EXCERPTED RECORDS:
* start *
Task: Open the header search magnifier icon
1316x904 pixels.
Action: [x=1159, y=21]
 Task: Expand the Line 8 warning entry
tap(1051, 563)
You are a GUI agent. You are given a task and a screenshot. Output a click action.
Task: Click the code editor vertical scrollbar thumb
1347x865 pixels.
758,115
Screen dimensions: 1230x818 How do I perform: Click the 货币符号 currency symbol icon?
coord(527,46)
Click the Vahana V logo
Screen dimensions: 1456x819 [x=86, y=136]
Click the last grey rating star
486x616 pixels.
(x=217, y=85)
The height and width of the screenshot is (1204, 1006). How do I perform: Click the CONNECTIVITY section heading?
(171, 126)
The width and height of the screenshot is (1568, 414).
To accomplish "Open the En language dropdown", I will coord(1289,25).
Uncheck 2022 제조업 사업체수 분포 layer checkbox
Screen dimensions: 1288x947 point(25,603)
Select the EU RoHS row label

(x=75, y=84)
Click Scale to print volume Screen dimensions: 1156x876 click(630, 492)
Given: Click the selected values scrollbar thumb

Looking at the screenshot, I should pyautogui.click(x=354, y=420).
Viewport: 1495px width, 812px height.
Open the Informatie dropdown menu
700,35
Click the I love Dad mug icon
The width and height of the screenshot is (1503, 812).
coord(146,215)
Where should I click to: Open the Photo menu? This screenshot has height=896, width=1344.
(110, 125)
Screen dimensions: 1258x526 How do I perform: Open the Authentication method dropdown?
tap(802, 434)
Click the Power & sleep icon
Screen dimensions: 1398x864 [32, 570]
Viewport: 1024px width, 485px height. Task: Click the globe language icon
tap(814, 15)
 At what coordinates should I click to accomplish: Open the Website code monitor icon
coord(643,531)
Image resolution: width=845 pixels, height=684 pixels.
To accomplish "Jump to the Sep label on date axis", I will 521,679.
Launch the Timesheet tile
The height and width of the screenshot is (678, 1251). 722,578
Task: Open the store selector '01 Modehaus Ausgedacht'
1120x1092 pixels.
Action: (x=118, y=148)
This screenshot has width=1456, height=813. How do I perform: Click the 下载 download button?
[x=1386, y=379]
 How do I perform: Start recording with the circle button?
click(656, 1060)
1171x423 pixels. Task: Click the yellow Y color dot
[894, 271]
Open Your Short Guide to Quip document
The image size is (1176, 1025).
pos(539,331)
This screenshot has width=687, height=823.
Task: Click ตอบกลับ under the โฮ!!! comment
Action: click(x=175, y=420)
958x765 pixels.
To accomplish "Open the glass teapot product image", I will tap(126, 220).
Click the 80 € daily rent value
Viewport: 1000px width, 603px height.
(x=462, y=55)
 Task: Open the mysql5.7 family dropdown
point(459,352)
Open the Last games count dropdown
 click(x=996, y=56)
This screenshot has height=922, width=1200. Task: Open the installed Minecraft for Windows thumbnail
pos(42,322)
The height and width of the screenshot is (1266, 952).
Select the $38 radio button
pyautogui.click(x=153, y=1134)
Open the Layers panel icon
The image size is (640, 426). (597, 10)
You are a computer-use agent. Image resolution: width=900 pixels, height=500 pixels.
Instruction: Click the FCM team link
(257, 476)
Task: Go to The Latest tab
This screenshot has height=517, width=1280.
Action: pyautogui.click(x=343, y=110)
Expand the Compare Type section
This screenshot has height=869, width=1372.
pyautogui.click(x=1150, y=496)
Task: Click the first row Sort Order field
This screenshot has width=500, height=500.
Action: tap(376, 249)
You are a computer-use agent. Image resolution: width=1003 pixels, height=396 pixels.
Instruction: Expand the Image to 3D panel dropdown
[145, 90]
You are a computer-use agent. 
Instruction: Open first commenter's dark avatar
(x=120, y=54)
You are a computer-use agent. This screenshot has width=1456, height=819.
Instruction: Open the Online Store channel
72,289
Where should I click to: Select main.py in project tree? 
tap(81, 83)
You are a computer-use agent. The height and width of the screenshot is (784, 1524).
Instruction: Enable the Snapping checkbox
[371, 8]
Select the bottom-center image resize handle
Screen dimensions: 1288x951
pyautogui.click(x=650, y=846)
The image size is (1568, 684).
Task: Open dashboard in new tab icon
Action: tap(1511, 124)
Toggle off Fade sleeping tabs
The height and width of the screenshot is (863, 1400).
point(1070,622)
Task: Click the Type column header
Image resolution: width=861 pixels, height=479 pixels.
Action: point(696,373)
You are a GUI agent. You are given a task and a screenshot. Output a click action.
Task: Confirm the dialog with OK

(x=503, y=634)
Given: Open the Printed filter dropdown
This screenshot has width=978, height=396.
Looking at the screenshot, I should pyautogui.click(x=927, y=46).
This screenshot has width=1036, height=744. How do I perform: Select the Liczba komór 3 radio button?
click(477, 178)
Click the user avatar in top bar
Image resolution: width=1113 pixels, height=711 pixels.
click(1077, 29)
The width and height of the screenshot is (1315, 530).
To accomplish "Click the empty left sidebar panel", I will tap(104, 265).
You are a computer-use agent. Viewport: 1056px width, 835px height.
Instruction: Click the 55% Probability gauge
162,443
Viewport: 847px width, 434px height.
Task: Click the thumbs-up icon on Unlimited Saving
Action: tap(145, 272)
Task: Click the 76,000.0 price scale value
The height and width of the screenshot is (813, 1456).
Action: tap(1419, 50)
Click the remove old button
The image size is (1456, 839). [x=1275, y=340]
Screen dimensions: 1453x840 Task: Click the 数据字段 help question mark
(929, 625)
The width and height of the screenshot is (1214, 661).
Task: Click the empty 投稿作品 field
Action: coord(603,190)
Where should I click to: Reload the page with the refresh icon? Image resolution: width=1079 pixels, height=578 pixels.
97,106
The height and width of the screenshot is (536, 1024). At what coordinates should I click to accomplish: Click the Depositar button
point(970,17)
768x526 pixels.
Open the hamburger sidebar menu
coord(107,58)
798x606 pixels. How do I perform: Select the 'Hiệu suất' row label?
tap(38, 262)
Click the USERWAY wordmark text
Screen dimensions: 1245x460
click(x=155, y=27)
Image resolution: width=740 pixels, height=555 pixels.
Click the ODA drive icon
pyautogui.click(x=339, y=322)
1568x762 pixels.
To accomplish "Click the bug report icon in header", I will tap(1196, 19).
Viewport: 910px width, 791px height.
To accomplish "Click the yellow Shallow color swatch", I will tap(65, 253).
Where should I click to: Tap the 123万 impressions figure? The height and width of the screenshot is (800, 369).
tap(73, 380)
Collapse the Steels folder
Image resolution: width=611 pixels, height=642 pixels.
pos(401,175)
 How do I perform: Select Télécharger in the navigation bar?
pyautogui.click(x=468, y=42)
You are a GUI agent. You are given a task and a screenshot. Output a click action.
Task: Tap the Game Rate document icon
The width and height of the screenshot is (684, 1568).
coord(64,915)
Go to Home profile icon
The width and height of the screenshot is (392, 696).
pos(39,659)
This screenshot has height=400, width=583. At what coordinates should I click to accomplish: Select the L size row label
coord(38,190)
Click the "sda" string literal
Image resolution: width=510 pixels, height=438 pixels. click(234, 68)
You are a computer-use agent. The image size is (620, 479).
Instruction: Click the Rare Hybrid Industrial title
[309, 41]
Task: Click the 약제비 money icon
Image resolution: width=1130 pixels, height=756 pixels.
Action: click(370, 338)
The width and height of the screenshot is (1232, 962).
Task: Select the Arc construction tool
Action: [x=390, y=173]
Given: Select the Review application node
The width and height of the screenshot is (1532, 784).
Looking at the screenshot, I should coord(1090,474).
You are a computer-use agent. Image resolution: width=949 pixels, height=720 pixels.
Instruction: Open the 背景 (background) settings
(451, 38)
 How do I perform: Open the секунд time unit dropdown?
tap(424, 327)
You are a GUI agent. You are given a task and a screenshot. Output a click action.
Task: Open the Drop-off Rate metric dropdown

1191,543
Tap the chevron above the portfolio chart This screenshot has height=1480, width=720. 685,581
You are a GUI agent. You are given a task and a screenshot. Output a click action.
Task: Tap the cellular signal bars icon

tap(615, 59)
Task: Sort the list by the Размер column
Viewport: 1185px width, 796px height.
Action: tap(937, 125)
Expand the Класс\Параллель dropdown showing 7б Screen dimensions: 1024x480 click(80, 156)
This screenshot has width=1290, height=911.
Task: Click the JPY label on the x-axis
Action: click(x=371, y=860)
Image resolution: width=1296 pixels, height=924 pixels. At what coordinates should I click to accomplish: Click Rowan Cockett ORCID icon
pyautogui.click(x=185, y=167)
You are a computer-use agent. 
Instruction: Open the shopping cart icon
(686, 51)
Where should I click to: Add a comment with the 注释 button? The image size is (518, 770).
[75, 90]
* end *
GIVEN REQUEST:
Retype the lines starting with the one containing "Screen dimensions: 1230x818" and going on through the one containing "I will coord(1289,25).", keeping every character as it appears.

SOLUTION TO THE PROBLEM:
Screen dimensions: 1230x818 How do I perform: Click the 货币符号 currency symbol icon?
coord(527,46)
Click the Vahana V logo
Screen dimensions: 1456x819 [x=86, y=136]
Click the last grey rating star
486x616 pixels.
(x=217, y=85)
The height and width of the screenshot is (1204, 1006). How do I perform: Click the CONNECTIVITY section heading?
(171, 126)
The width and height of the screenshot is (1568, 414).
To accomplish "Open the En language dropdown", I will coord(1289,25).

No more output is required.